Orientation and first homology

Question

Let $M$ be a differentiable manifold. From the fact that a vector bundle $\pi:V \rightarrow M$ is orientable iff its orientation covering $Or(V) \rightarrow M$ is trivial, one can conclude that if the first integer homology group of $M$ vanishes, then any (differentiable) vector bundle over $M$ is orientable, in particular $M$ is then an orientable manifold.

1) What is the geometric intuition behind this statement? It seems surprising to me that there is a one dimensional phenomenon which is even a stronger property than orientability.

2) Do we have a similar result for topological manifolds?

3) Does the conversion also hold, i.e. if every (differentiable) vector bundle over a (differentiable) manifold $M$ is trivial orientable, do we have $H_1(M;\mathbb{Z})=0$ ?

Edit: Sorry, it seems that i wasn't really awake when i wrote this first. So here is some tidying up. Of course in 3) i meant all bundles to be orientable and not trivial.
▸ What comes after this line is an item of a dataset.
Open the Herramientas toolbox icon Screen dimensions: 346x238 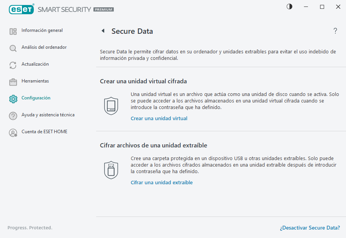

Also 2) is clearly to be answered with yes since we can define an orientation of a vector bundle in the same manner as one can for smooth ones, i.e. choose orientations of each fiber and make sure they are compatible with a chosen bundle atlas (meaning that if $o_p \in V_p$ is an orienation and $\varphi : \pi^{-1} (U) \rightarrow U \times\mathbb{R}^n$ a bundle chart of this atlas then the iso $\varphi_x:V_x := \pi^{-1}(x) \cong \mathbb{R}^n$ maps the orientation $o_x$ to the canonical standard orientation of $\mathbb{R}^n$ for all $x \in U$). So we can build the orientation covering $Or(V) = \coprod_\limits{p \in M} Or(V_p) \rightarrow M, (p,o_p) \mapsto p$ and proceed as usual.

Answer 1

So after getting a little more into vector bundle theory, i guess this should work:

Claim Let $M$ be a connected manifold. Then $H^1(M;\mathbb{Z}_2) = 0$ if and only if any vector bundle over $M$ is orientable.
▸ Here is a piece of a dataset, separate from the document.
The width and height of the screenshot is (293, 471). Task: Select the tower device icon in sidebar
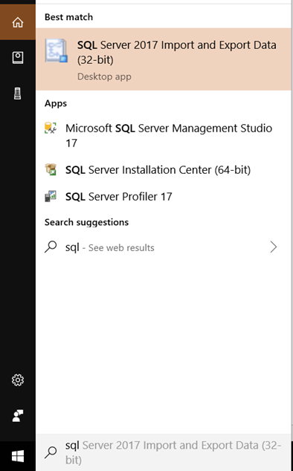coord(17,94)
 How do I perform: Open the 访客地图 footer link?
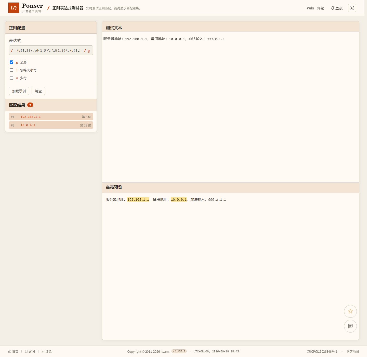[353, 351]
This claim shows that my statement 3) does not hold, e.g. pick the Lens space $L_{3,1} = S^3/\mathbb{Z}_3$ which has $H_1(L_{3,1};\mathbb{Z}) = \mathbb{Z}_3 \neq 0$ but $H^1(L_{3,1};\mathbb{Z}_2) = 0$ by universal coefficients, hence any bundle over $L_{3,1}$ is orientable.

Proof of the claim. Let $H^1(M;\mathbb{Z}_2) = 0$ and let $V \rightarrow M$ be a vector bundle. Consider the orientation covering $\rho : Or(V) \rightarrow M$ which is a double cover and trivial iff $V \rightarrow M$ is orientable. Asumme it is not trivial, so $Or(V)$ is connected, hence path connected (as a locally path connected space). By covering theory we then have an index $[\pi_1(M), \rho_* \pi_1(Or(V)] = 2$, so $\rho_* \pi_1(Or(V)$ is a normal subgroup of $\pi_1(M)$ which leads us to the epimorphism

$$\pi_1(M) \rightarrow \pi_1(M) / \rho_* \pi_1(Or(V) \cong \mathbb{Z}_2$$

But since $Hom(\pi_1(M),\mathbb{Z}_2) \cong Hom(H_1(M;\mathbb{Z}),\mathbb{Z}_2) \cong H^1(M;\mathbb{Z}_2) = 0$ by Hurewicz and universal coefficients this is a contradiction.
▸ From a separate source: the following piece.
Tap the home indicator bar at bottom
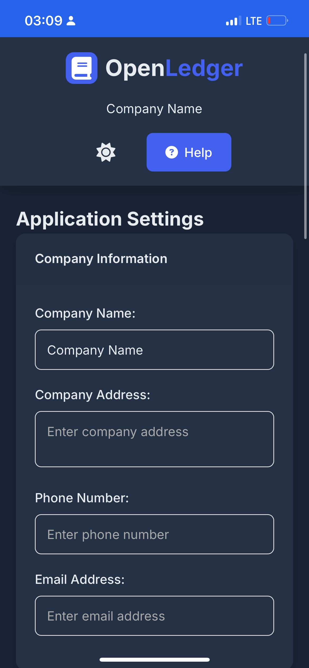 pos(155,660)
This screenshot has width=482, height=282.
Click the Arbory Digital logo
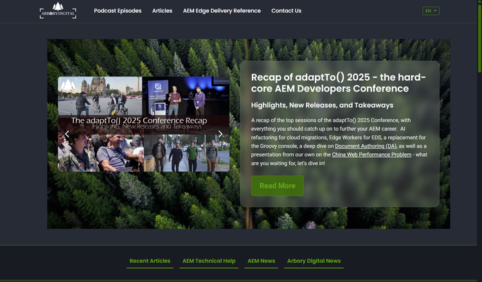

On the other hand if $H^1(M;\mathbb{Z}_2) \neq 0$, consider the first Stiefel-Whitney class $w_1$ which is an isomorphism $w_1 : Vect^1(M) \rightarrow H^1(M;\mathbb{Z}_2)$ from isomorphism classes of line bundles on $M$ to the first mod 2 cohomology. We have $w_1(L) = 0$ iff $L \rightarrow M$ is orientable and so there is a non orientable line bundle on $M$.